Characterization of a Novel Serotonin Receptor Subtype (5‐HT ls ) in Rat CNS: Interaction with a GTP Binding Protein

Three pharmacologically distinct high‐affinity [ 3 H]serotonin ([ 3 H]5‐HT) binding sites were identified in spinal cord synaptosomes. [ 3 H]5‐HT competition studies using selective 5‐HT 1A receptor ligands indicated that ∼25% of high‐affinity synaptosomal [ 3 H]5‐HT binding was inhibited by 5‐HT 1A ‐selective compounds, an estimate consistent with [ 3 H](±)‐8‐hydroxy‐2‐(di‐ n ‐propylamino)tetralin([ 3 H]8‐OH‐DPAT) saturation experiments in which 5‐HT 1A receptors were directly labeled. [ 3 H]5‐HT competition studies using high‐affinity 5‐HT 1B compounds performed in the presence of 100 n M 8‐OH‐DPAT (to block 5‐HT 1A receptors) indicated that∼26% of all specific, high‐affinity [ 3 H]5‐HT binding to spinal cord synaptosomes was to 5‐HT 1B receptors. [ 3 H]5‐HT competition studies performed in the presence of 100 n M 8‐OH‐DPAT and 10 n M RU 24969 (to block 5‐HT 1A and 5‐HT 1B receptors, respectively) indicated that the remaining 49% of [ 3 H]5‐HT binding did not possess the phar‐macologic profile previous reported for 5‐HT 1c , 5‐HT 1D , 5‐ HT 1E , 5‐HT 2 , or 5‐HT 3 receptors.

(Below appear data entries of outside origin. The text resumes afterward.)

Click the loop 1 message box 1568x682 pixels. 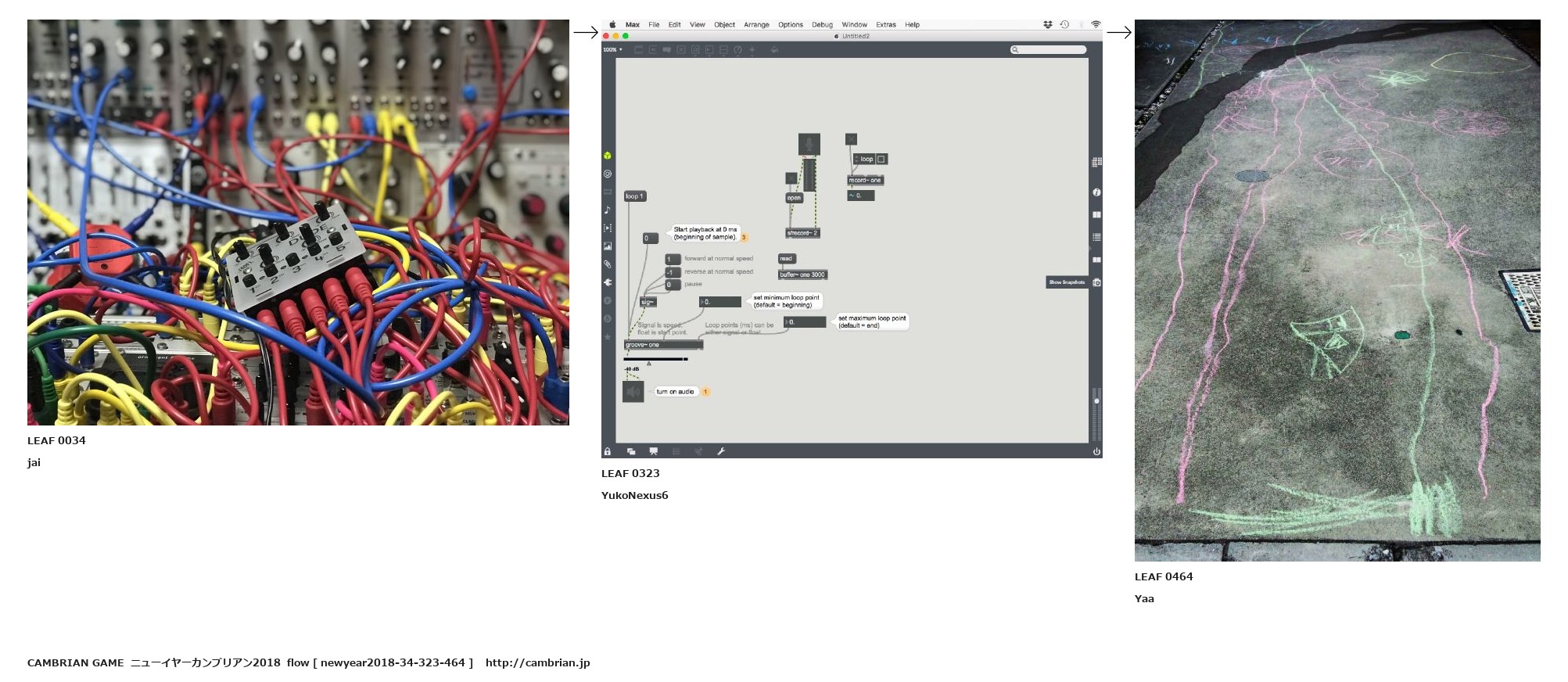coord(634,196)
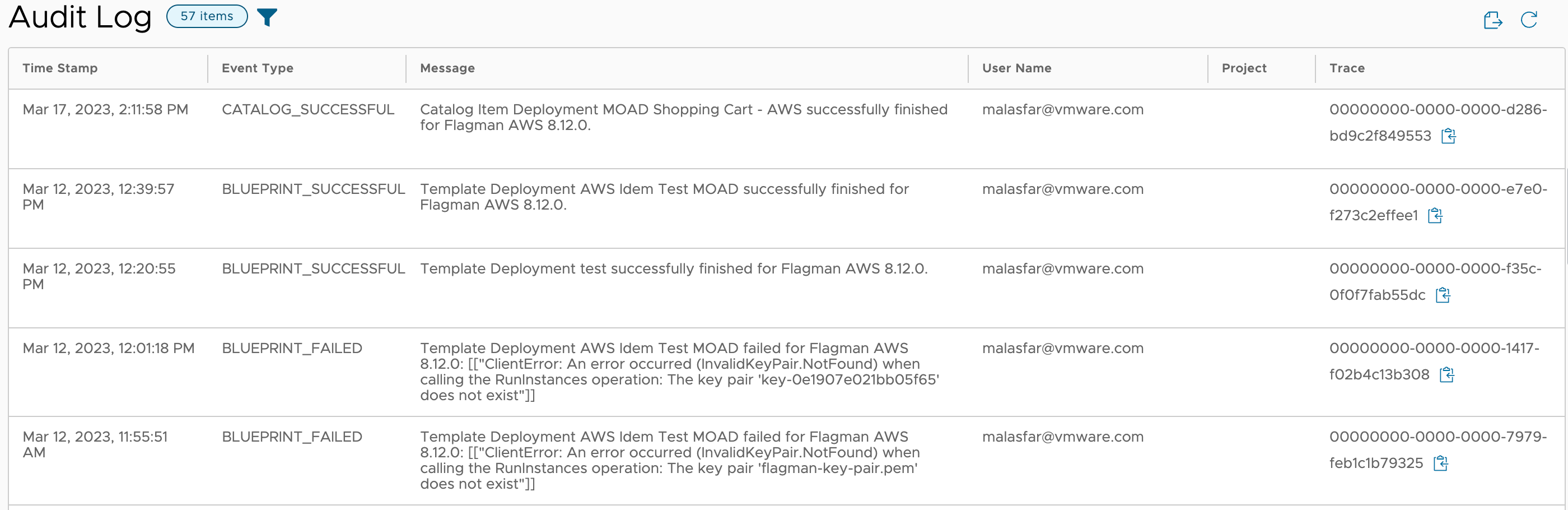Click the Project column header
This screenshot has height=510, width=1568.
click(1244, 68)
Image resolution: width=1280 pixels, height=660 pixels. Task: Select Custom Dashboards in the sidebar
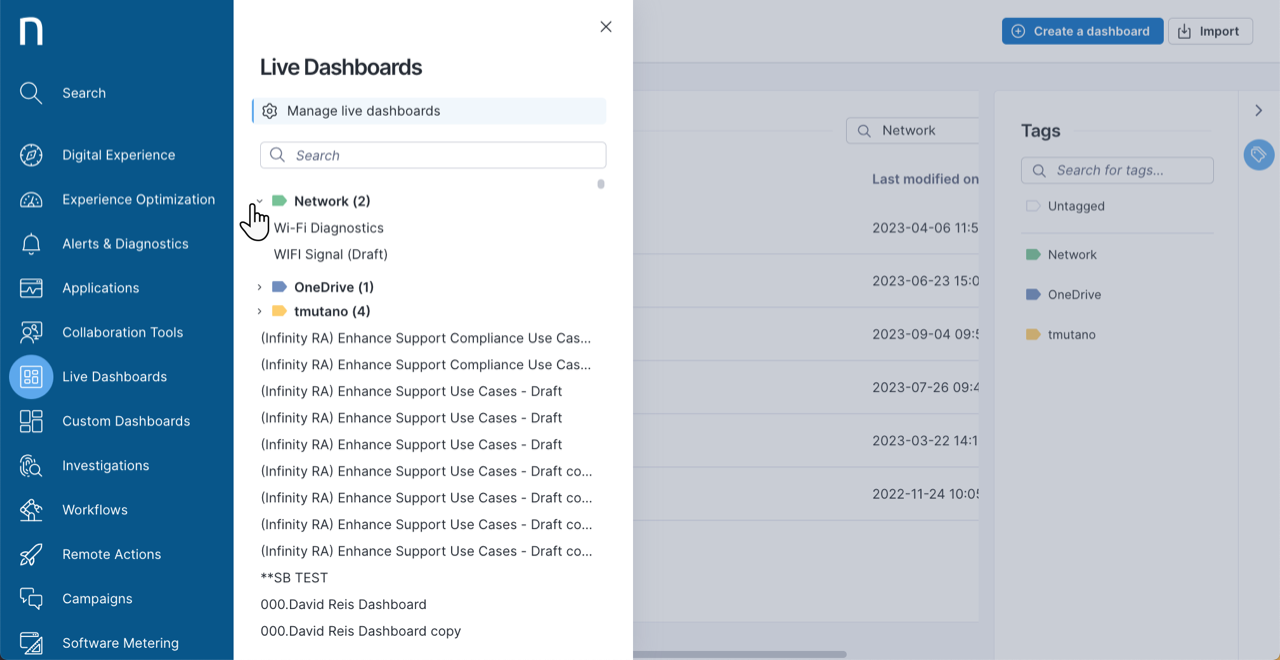pyautogui.click(x=125, y=421)
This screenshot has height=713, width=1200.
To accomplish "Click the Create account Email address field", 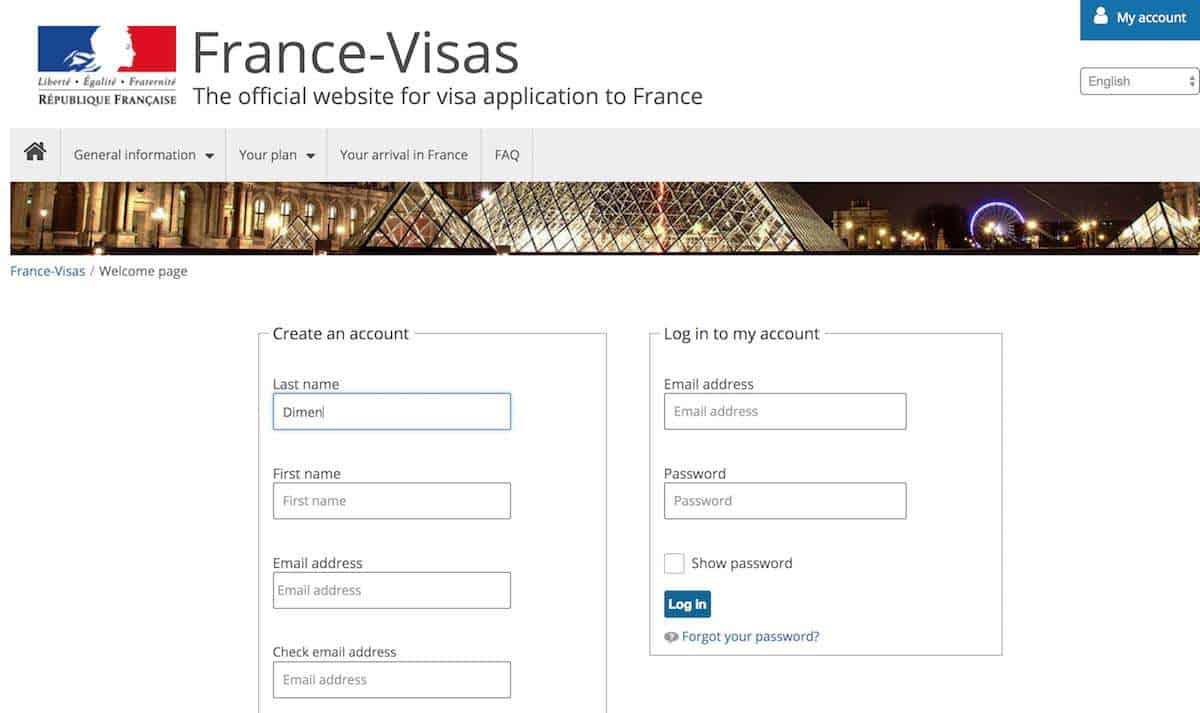I will (391, 590).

This residual 49% of [ 3 H]5‐ HT binding to spinal cord synaptosomes observed in the presence of 100 n M 8‐OH‐DPAT and 10 nM RU 24969 (subsequently referred to as “5‐HT ls ”) displayed high affinity and saturability (K D = 4.7 n M ) in association/dissociation and saturation experiments. Addition of 300 μM GTP or the nonhydrolyzable form of GTP, 5′‐guanylylimidodiphosphate, inhibited [ 3 H]5‐HT binding to 5‐HT 1S receptors in saturation experiments by 35 and 57%, respectively, whereas ATP was without effect. [ 3 H]5‐HT competition studies identified several 5‐HT agonists and antagonists with a high or moderately high affinity for 5‐HT 1s receptors. Although 5‐HT 1s receptors were the predominant 5‐HT 1 receptor subtype present in spinal cord, no significant density of 5‐HT 1s receptors was found in brainstem or frontal cortex.